Do Employee Interests Affect Target Board Decisions about Acquisition Offers? Evidence from Changes in Unemployment Insurance

Abstract

We explore whether employee interests affect the evaluation of acquisition offers by target boards of directors.  Exploiting changes in state unemployment insurance (UI) as sources of exogenous variation in worker unemployment costs, we find that lower unemployment costs increase acquisition activity. Adoption of state constituency statutes strengthens this relation. Boards of target firms having high labor intensity, low short-term institutional ownership, headquartered in low population or high social capital counties, and with female independent directors, more often strongly weight employee interests. Higher UI levels are also associated with larger post-acquisition layoffs. Our evidence supports theories rationalizing target boards’ consideration of employee interests.  

 

Average Annual Change of State Acquisition Ratio vs. Average Annual Percentage Change of State UI Level (1986-2018)

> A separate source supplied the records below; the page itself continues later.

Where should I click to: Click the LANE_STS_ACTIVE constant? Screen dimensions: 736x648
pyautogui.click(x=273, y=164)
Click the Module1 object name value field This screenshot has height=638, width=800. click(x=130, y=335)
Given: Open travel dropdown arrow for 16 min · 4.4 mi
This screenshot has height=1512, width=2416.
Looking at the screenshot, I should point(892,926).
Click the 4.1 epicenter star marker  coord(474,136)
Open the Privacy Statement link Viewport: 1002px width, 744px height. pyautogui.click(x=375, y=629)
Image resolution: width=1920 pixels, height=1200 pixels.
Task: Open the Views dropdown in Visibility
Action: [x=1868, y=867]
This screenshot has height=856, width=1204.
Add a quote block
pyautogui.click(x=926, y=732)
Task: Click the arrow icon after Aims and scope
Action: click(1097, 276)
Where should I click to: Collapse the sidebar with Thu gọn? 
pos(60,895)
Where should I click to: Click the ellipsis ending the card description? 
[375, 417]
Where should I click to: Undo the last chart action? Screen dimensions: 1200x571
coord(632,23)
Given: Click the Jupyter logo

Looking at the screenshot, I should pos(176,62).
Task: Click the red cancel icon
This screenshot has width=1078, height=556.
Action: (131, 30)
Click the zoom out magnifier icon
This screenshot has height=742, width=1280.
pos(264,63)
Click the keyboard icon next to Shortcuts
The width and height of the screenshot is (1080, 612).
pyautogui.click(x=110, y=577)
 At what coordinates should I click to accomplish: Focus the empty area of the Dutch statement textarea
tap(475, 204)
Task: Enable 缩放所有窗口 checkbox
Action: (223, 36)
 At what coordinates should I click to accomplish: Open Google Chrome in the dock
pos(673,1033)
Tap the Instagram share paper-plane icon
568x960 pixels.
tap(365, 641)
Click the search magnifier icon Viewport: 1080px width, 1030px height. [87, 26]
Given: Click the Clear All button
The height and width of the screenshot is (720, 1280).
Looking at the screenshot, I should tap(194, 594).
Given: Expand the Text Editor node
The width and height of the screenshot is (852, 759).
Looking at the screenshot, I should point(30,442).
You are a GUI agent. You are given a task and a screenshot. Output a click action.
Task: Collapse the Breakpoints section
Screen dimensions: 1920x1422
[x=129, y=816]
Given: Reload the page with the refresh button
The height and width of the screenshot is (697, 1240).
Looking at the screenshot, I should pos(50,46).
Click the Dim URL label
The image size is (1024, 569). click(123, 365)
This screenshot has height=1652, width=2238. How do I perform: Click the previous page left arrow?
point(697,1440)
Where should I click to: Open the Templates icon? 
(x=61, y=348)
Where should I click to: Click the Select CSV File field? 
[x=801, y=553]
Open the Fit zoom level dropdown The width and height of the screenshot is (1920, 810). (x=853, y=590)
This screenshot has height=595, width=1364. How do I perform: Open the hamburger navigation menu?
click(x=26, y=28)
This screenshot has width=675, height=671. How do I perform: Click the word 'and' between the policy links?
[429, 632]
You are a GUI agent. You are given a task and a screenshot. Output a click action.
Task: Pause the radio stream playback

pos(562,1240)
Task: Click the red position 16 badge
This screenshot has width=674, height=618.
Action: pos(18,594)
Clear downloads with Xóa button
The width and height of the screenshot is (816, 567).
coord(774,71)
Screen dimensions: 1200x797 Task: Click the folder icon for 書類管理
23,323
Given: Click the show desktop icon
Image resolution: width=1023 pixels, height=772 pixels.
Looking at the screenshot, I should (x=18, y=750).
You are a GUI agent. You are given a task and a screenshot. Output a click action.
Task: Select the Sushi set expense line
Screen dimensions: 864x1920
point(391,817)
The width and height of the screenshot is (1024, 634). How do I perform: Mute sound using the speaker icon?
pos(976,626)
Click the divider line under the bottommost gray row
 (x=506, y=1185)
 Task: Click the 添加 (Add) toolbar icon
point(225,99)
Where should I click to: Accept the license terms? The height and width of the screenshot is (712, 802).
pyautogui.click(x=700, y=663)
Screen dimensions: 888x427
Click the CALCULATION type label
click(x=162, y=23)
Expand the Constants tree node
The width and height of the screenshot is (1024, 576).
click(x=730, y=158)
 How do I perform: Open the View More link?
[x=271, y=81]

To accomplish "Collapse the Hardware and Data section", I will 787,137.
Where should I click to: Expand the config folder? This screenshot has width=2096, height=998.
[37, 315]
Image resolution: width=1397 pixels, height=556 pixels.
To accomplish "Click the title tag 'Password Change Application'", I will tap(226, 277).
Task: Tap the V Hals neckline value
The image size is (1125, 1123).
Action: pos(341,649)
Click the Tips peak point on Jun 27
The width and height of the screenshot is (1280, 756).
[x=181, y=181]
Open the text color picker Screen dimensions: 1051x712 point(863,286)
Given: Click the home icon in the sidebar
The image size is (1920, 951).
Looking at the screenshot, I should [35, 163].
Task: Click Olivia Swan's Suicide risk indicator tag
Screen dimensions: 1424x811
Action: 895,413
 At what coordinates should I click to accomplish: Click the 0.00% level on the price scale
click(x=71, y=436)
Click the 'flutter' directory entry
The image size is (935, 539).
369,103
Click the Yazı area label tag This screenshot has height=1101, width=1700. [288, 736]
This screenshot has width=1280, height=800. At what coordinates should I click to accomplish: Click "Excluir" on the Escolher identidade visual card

Timing of the Treatment Effects Around Large UI Increases

This figure plots the point estimates and their 95% confidence intervals of the effects of a large state UI increase on firm-level acquisition likelihood by year over the [-4,+4] year event window around the large UI increase event in year 0.

The acquisition likelihood for treatment and control firms appears to follow the same time trend prior to the large UI increase events. However, one year after the large UI increase events, the acquisition likelihood of the treatment firms rises significantly relative to that of the control firms and remains higher for the next three years.